(Stored records)
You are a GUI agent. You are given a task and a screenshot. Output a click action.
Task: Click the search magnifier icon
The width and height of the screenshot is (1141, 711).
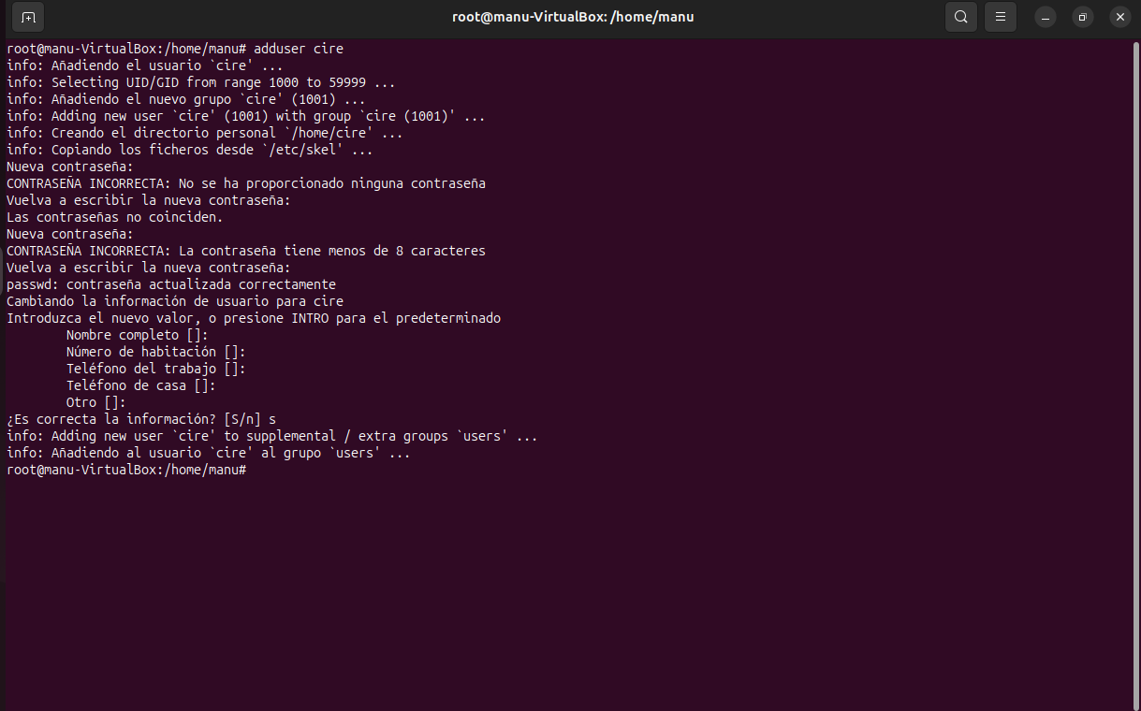tap(960, 17)
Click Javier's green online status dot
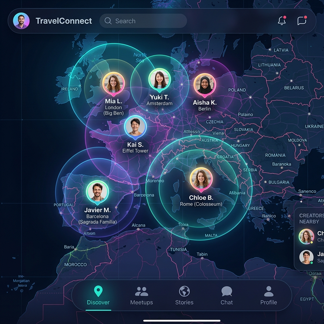Image resolution: width=324 pixels, height=324 pixels. click(311, 263)
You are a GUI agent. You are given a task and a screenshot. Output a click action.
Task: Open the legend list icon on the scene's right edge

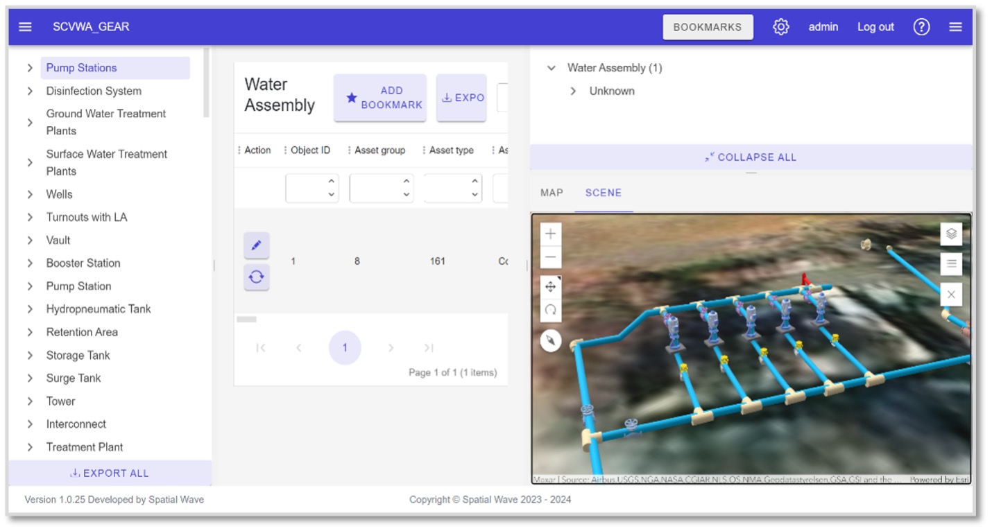coord(951,263)
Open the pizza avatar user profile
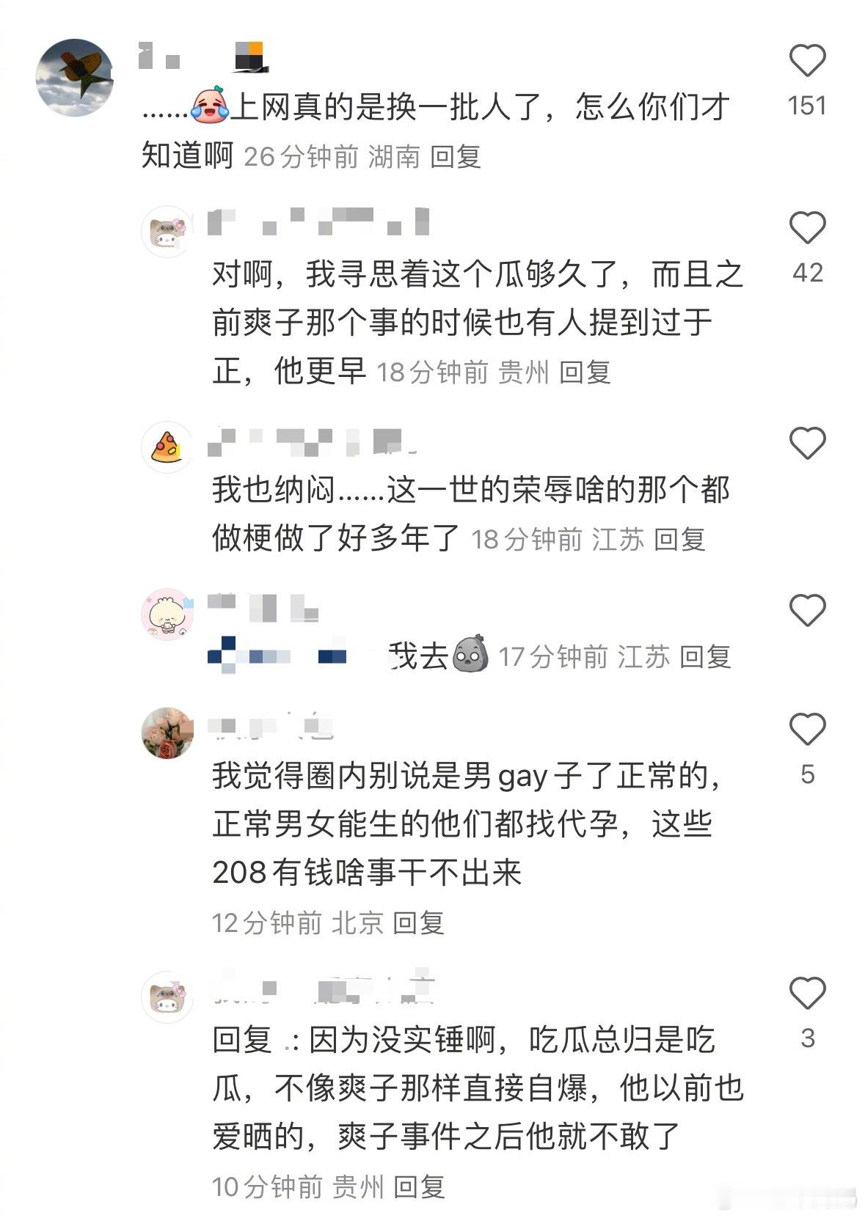 coord(167,447)
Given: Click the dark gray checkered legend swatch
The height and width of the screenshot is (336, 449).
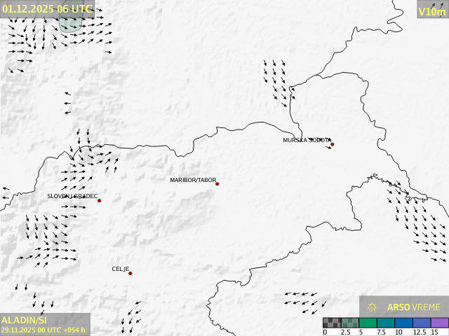Looking at the screenshot, I should 332,323.
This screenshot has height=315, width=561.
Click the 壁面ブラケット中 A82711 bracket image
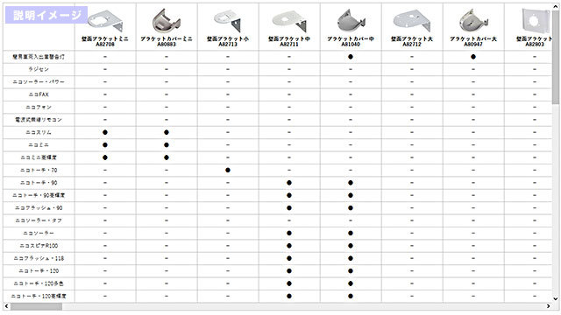tap(289, 21)
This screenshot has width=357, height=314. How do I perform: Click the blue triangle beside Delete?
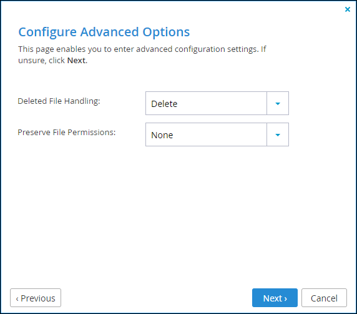[278, 104]
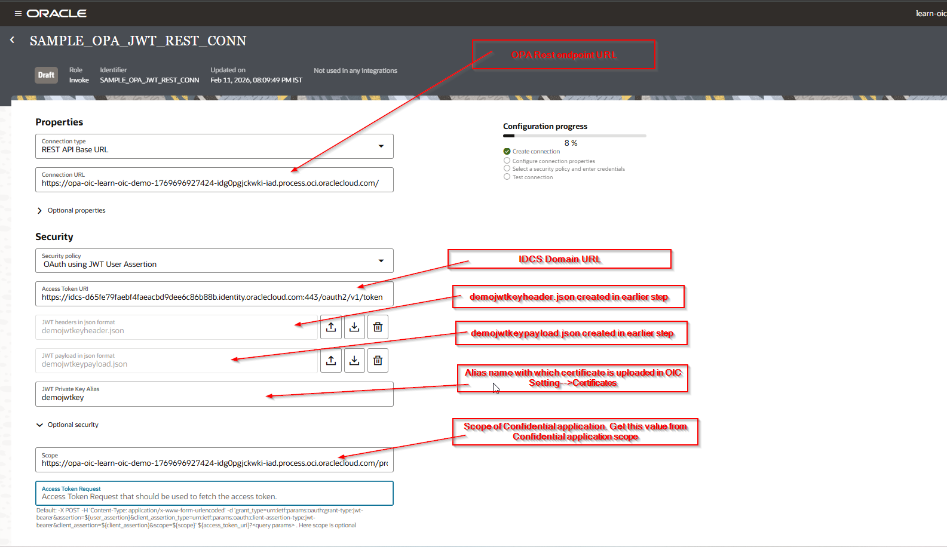Screen dimensions: 947x547
Task: Download the JWT headers JSON file
Action: pyautogui.click(x=354, y=327)
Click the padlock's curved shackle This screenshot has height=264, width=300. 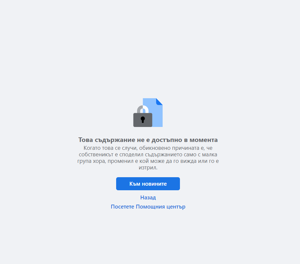143,109
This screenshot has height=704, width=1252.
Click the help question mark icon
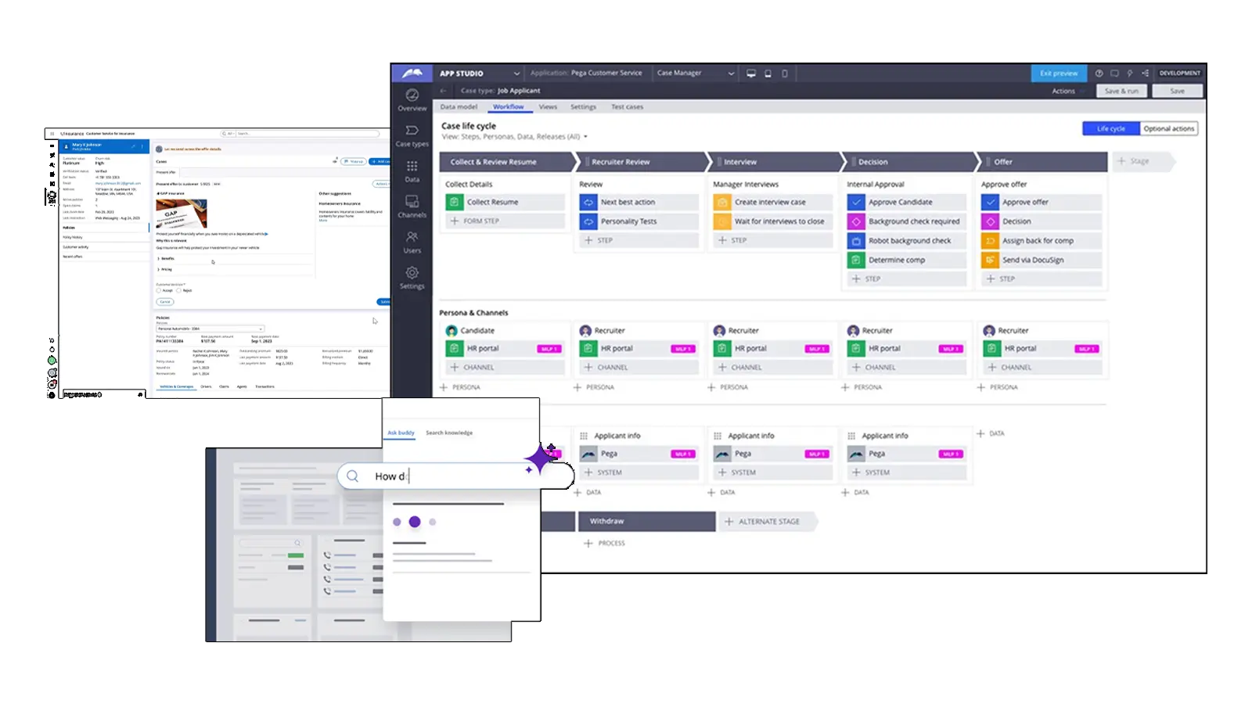pos(1099,74)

Instructions for the task
Once the line with "Task: Click the search magnifier icon" is found in the data above, reproduce it and each line after it exactly, through the line with "Given: Click the". Omit the pictures.

Answer to the exercise
Task: Click the search magnifier icon
The width and height of the screenshot is (1141, 711).
tap(960, 17)
Click Javier's green online status dot
Image resolution: width=324 pixels, height=324 pixels. click(311, 263)
You are a GUI agent. You are given a task and a screenshot. Output a click action.
Task: Open the legend list icon on the scene's right edge

coord(951,263)
Open the pizza avatar user profile
 coord(167,447)
Given: Click the dark gray checkered legend swatch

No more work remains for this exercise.